Come to think of this, of course it should be possible to add a simple flag in CsvSchema to say "ignore any unknown properties". And/or allow exclusion of specific names, if more granular control is desired. There is some work involved in adding state (to support ignoral of structured values), but it should be quite doable.

@curtis628
Copy link

I have this same exact issue. Any way to accomplish this?

@cowtowncoder
Copy link
Member

Right now it unfortunately requires suppresion by filtering, so that no attempt is made to write b; examples include use of @JsonView, @JsonFilter and such:

http://www.cowtowncoder.com/blog/archives/2011/02/entry_443.html

but I hope to implement something similar to what Avro module has (generator Feature.IGNORE_UNKNOWN).

@cowtowncoder
Copy link
Member

Created this:

FasterXML/jackson-core#164

for feature. Still need to add support here however.

@rob-baily
Copy link

In case anyone is interested in some code to use in the mean time see http://stackoverflow.com/questions/11791353/convert-java-object-to-csv. It uses the filter solution generically based on the schema. I added in a customization on the JacksonAnnotationIntrospector so it can be used without annotating objects but that is of course optional if you are able and want to annotate.

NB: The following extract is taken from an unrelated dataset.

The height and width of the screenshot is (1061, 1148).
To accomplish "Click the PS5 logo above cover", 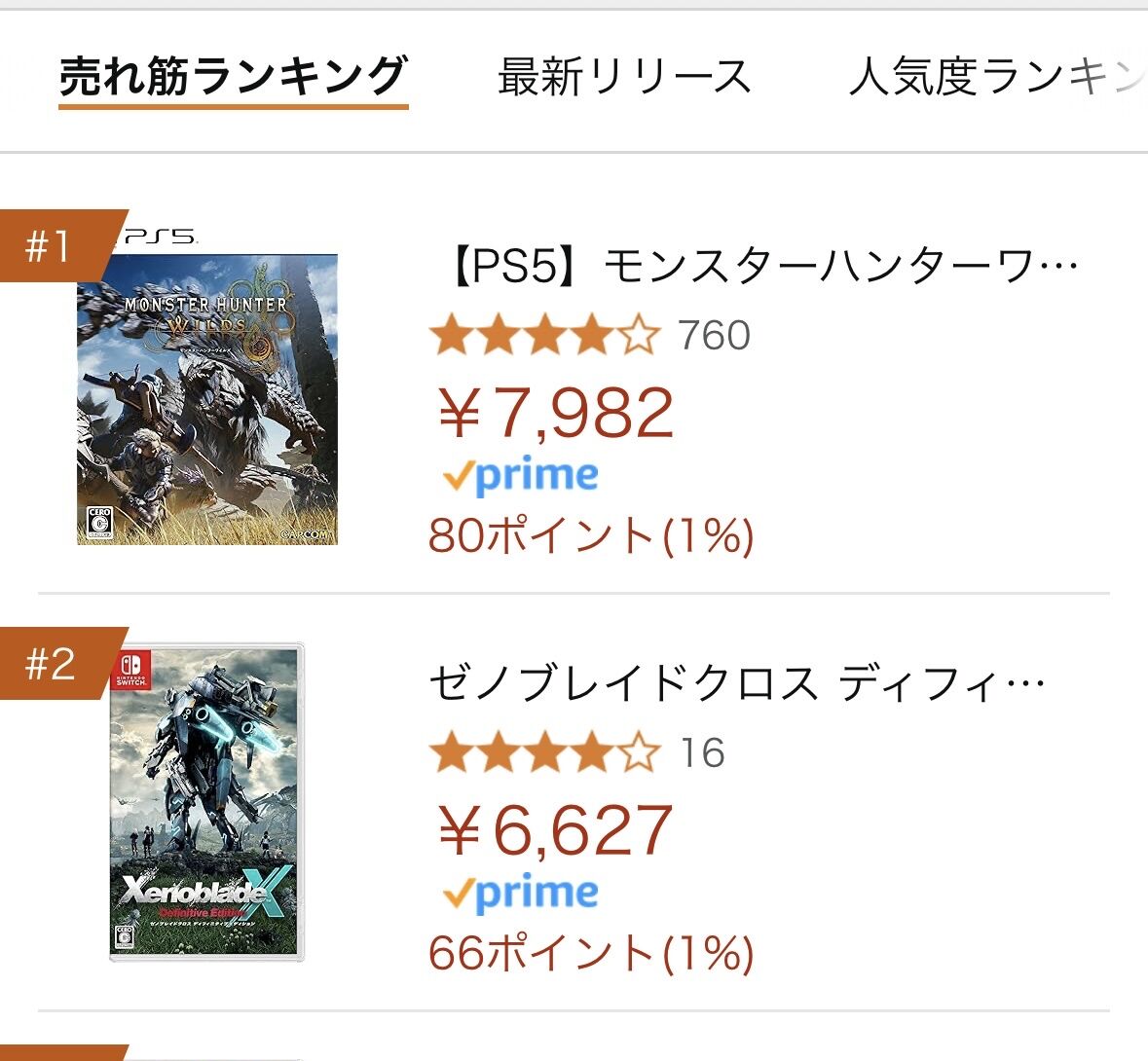I will (x=156, y=237).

One thought I have on the proposed solution is that it seems like for serializing it should be the default for CSV to only use the fields in the schema since you are specifying what the output looks like in the schema. Not sure why it would make sense by default to record an error when the object has more fields than are in the CSV schema.

@cowtowncoder
Copy link
Member

Support for JsonGenerator.Feature.IGNORE_UNKNOWN was added in 2.5.0.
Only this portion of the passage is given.